Do Your Pet Licensing Policies Get in The Way of Performance?

Pet licenses (in theory) are a simple mechanism to track pets; a pet owner pays for a record of their information to be stored with local animal authorities and in return receives a tag with information pertaining to this record. Despite this, pet licenses are frequently made difficult to obtain due to extensive policies that vary from jurisdiction to jurisdiction.

Understanding why you have a pet licensing program in the first place can help you to understand what your administrative policies surrounding this program ought to be.

When we surveyed Pet Licensing Program Administrators, we discovered that the two main reasons why communities have pet licensing programs are proper pet identification, as well as a source of revenue for local animal services.

When we consider these two straightforward goals, it ultimately requires a fairly simple pet licensing program. However, when we begin to mix too many facets into one process, such as complex pricing, complex timelines, and complex licensing criteria, they can deter potential licensees. In order to create simple but effective pet licensing policies, we have 3 major recommendations:

  1. Don’t Complicate Pricing. The perceived value of a license is often lost when trying to explain it through multi-tiered fees and ordinances. It’s important to make your pet licensing program as simple as possible so that you can spend less time explaining your fees, and more time communicating the value of the license itself. Additionally, pricing discounts and additional fees can create resentment and remove the perceived value of a license, further decreasing compliance. Having one standard $25 fee promotes transparency while meeting pet licensing goals.
  2. Keep Timelines Simple. Many pet licensing organizations use tactics such as multi-year licensing and set renewal dates in order to decrease administrative burden. However, not only do these timelines frustrate pet owners, they actually increase administrative burden while decreasing licensing performance.
    1. Multi-year pet licensing:
      1. decreases your ability to communicate frequently (at least on an annual basis) to your pet owner community
      2. contributes to inaccurate and out-of-date records with frequent changes in pertinent information that is typically recorded during the licensing process
      3. causes inconsistent and sporadic revenue streams
      4. reduces the familiarity with licensing, with longer gaps in-between the process
    2. 365 day licensing (a licence model that expires 365 days from the date of purchase, rather than to the traditional year-end date):
      1. allows for more consistent marketing of the licensing promotion – which makes campaigning license sales year-round more viable
      2. creates a more uniformly distributed influx of license sales and therefore revenue
      3. produces fewer customer service issues, complaints and over-time labour during renewal season
      4. reduces customer resentment as they are  realizing the full value of their license for 100% of the time it is effective
    3. Remove Complex Licensing Criteria. Lastly, communities often add complex licensing criteria in order to aid with separate animal welfare or community goals.

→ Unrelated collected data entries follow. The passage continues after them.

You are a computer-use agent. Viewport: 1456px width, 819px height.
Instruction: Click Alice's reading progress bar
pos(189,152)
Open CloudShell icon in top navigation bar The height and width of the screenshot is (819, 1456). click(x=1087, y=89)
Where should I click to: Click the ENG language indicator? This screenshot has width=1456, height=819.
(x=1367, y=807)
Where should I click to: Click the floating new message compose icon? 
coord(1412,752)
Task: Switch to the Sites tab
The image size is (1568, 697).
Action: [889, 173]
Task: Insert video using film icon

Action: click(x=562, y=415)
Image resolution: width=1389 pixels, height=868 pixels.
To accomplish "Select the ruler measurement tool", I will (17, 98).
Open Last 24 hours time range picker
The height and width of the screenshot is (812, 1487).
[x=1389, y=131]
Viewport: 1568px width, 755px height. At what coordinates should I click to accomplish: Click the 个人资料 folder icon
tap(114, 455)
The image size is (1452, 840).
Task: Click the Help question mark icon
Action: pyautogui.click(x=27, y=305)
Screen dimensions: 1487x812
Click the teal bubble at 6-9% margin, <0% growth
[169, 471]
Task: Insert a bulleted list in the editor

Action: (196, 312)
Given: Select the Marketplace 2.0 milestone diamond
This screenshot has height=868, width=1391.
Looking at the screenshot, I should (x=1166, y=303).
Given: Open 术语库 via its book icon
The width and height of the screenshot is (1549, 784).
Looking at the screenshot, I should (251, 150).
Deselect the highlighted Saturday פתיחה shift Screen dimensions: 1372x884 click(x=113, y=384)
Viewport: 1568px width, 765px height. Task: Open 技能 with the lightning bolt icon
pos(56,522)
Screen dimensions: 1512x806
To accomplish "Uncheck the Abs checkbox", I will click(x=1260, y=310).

Two common variations of these stipulations include differential pricing and late/early fees.
      1. Differential pricing aims to promote spaying and neutering in order to control local animal populations. Although we understand that policies want to support general positive practices of pet ownership, many pet owners will not sterilize their pets for a $5-$40 dollar pricing reduction.
      2. Late and early fees penalize pet owners who do license, while discounting the licensees that license early. Although this aids with pet identification as more licensees are incentivized to license early, if you miss the early period, you make the prospect of licensing late even more unattractive, reducing the number of licenses sold, again decreasing identification and revenue.

Food For Thought:

Imagine if a parking sign had 4 paragraphs explaining when to park, how to park, how much you need to pay, and additional criteria to see if you even can park, in order to park in this spot. Most likely, you would drive to the next spot that has a standard fee with set hours. Even worse, you wouldn’t pay at all, perhaps you take a risk by parking in a business’ parking lot or just park in the spot without paying instead. If you make it too complex, people will park on the other side of the road, or they won’t pay for parking at all.

Therefore, keep prices consistent with one standard fee, keep timelines simple and reduce licensing criteria and you will drive new sales while saving hours and hours of administrative burden. In today’s fast-paced lifestyle, busy people need simple solutions. Anything that inconveniences the buying process can ultimately lead to a lost sale. Licensing has simple goals and should have simple policies to support them.